The marathon was canceled because the public demanded it. Race officials had misjudged the mood of a city recovering from the devastation caused by superstorm Sandy and suddenly athletes from other sports were second guessing themselves.

At Madison Square Garden, in the heart of midtown Manhattan, the New York Knicks and the Miami Heat were warming up for the National Basketball Association game at Madison Square Garden when word filtered through the marathon was off.

The NBA had already canceled the Knicks' season opener against the Brooklyn Nets, which was supposed to be played on Thursday, making the game against the reigning NBA champions the first in New York since Sandy wreaked havoc on the region.

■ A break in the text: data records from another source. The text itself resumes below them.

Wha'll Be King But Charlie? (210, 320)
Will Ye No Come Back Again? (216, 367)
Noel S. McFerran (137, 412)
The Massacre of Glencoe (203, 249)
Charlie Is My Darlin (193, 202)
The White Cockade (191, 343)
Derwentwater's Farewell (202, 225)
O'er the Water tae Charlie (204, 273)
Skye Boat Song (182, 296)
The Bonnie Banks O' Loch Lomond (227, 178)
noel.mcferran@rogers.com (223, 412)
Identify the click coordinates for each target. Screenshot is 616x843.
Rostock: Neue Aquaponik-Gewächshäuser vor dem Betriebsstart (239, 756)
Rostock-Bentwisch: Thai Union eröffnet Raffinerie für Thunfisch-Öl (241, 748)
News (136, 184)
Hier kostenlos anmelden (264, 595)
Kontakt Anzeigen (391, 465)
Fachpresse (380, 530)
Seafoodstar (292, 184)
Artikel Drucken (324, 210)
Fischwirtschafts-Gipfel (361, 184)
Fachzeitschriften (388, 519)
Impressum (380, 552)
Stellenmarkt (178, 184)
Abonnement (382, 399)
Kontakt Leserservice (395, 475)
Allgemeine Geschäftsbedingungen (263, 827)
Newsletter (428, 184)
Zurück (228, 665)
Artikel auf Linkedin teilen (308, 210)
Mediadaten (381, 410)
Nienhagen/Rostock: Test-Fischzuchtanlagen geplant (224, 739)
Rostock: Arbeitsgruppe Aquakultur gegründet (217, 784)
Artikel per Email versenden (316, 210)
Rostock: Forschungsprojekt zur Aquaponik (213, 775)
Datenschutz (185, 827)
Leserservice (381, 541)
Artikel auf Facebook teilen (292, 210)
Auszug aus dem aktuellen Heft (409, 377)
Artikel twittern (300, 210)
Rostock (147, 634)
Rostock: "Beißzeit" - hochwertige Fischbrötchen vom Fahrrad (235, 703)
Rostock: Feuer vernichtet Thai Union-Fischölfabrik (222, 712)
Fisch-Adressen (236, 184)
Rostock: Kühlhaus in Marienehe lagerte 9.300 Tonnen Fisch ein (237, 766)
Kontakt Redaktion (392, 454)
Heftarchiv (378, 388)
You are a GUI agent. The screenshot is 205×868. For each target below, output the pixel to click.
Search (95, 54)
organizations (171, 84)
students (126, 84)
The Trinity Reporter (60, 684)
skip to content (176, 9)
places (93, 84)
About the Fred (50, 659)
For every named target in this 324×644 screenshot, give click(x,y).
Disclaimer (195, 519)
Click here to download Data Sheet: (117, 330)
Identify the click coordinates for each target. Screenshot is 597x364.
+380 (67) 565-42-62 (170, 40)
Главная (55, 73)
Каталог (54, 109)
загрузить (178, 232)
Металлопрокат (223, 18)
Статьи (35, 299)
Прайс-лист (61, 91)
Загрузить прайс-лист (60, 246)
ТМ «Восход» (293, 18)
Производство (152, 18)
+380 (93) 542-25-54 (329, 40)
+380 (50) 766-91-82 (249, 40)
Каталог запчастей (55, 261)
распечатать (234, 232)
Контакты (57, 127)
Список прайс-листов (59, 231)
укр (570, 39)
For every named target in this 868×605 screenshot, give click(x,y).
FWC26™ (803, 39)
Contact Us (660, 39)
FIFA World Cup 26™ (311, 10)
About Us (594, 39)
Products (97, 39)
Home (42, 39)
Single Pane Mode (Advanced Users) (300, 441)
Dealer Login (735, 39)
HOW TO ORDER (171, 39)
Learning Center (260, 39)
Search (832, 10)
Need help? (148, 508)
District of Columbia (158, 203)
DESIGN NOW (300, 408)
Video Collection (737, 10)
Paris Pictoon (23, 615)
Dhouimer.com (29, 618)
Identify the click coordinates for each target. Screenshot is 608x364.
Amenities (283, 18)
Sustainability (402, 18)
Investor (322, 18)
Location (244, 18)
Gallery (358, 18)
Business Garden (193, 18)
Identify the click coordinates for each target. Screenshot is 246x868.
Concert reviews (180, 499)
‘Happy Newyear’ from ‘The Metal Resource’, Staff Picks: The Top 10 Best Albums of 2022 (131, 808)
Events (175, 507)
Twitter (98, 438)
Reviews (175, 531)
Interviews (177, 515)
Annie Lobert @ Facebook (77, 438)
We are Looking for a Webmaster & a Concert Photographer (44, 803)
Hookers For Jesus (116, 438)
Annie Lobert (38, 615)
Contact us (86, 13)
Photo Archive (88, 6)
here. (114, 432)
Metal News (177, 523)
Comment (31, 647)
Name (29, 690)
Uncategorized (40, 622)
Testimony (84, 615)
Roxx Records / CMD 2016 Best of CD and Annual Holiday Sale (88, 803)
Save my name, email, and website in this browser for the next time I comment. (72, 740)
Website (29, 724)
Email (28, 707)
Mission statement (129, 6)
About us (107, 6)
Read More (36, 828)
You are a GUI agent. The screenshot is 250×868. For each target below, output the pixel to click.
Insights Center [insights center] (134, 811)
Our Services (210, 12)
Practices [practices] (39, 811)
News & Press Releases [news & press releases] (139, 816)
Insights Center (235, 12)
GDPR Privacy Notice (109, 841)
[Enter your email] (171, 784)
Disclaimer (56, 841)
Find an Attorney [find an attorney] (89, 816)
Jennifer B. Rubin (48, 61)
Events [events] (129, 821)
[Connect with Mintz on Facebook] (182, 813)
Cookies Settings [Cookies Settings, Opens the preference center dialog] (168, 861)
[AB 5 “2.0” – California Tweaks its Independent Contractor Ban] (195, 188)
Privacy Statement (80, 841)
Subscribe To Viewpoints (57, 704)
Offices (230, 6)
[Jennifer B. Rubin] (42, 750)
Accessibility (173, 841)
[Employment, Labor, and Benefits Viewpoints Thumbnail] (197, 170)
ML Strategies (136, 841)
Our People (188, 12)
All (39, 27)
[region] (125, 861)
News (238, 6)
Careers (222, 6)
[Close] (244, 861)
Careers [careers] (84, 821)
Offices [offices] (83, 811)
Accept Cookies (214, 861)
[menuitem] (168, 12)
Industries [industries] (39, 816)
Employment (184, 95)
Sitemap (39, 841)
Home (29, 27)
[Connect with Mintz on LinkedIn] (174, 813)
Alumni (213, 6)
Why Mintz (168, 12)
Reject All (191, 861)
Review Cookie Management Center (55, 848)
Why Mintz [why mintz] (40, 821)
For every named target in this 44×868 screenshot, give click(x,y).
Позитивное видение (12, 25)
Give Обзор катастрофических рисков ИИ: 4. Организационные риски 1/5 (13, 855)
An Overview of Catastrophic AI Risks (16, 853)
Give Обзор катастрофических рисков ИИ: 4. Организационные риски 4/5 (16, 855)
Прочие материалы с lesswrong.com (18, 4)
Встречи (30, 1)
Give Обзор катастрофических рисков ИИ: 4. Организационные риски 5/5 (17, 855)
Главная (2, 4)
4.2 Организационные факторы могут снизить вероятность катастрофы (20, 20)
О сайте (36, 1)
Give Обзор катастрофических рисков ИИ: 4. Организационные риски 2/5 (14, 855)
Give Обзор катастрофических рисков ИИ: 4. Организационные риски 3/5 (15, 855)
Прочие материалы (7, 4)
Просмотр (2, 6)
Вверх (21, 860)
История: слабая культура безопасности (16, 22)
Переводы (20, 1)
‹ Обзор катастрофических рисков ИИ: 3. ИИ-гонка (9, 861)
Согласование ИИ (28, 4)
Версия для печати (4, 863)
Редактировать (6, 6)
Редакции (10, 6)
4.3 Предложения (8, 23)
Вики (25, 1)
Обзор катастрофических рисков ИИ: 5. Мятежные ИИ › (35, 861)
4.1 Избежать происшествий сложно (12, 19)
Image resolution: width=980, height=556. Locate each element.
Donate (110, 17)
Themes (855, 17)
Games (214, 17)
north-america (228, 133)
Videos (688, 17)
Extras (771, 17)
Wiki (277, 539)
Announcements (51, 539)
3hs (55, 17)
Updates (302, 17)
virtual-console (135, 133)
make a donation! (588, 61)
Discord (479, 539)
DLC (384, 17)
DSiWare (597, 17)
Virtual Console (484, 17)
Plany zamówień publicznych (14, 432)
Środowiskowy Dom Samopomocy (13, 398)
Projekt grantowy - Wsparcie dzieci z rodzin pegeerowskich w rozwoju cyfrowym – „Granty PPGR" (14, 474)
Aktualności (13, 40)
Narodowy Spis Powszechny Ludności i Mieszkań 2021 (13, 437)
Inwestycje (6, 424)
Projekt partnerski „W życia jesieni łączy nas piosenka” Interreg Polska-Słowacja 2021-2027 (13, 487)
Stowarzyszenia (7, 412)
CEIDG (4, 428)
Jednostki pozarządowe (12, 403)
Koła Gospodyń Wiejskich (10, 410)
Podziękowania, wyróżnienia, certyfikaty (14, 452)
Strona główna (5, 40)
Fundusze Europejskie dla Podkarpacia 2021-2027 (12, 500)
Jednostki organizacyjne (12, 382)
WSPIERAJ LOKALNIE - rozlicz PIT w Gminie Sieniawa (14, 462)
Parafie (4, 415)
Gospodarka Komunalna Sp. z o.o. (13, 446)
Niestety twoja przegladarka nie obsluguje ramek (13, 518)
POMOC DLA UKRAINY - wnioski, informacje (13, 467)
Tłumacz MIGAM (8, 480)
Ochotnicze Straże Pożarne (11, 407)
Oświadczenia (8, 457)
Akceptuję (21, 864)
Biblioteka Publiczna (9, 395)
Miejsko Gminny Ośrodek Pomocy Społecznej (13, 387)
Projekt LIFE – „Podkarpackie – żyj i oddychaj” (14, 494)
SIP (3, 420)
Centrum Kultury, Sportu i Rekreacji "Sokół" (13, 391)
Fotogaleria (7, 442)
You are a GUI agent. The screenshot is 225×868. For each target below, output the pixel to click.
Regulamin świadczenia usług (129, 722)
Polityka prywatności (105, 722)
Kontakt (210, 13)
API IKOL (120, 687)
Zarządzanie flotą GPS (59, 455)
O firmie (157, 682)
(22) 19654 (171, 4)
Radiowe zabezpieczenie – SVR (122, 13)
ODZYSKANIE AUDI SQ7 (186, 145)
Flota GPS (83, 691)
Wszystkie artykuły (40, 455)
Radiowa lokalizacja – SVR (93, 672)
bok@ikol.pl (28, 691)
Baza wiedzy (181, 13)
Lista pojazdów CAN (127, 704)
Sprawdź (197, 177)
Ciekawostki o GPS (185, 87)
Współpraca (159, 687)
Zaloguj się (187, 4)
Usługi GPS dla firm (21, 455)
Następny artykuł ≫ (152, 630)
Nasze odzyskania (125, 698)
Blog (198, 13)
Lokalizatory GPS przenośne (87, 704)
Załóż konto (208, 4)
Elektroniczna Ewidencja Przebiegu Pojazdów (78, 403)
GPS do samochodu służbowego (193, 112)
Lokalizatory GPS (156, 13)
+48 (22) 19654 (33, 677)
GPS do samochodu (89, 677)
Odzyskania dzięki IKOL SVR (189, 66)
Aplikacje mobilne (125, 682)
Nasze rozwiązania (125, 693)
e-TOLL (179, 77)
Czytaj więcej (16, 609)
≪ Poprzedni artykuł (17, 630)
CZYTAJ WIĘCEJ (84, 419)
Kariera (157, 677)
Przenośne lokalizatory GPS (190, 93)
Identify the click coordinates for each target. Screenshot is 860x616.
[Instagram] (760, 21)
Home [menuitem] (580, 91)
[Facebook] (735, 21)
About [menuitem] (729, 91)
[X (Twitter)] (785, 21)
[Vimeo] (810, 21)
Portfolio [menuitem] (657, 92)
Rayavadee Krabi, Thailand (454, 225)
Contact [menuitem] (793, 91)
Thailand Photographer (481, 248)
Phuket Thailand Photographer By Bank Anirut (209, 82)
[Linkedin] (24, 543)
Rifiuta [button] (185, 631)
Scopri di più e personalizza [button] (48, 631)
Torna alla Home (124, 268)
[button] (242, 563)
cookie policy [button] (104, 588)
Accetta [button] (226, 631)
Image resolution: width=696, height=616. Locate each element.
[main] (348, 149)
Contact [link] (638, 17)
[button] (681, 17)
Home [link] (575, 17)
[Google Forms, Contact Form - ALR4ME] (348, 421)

Players from both teams were wondering whether they should be playing at a time when so many people had died and others were suffering.

Miami guard Dwyane Wade said the game should have been canceled. He felt uneasy and announced he would donate his game fee, reported to be around $200,000, to the relief effort.

"I just felt that (there were) bigger things to be concerned about than us being here to play a basketball game," Wade told reporters before the game.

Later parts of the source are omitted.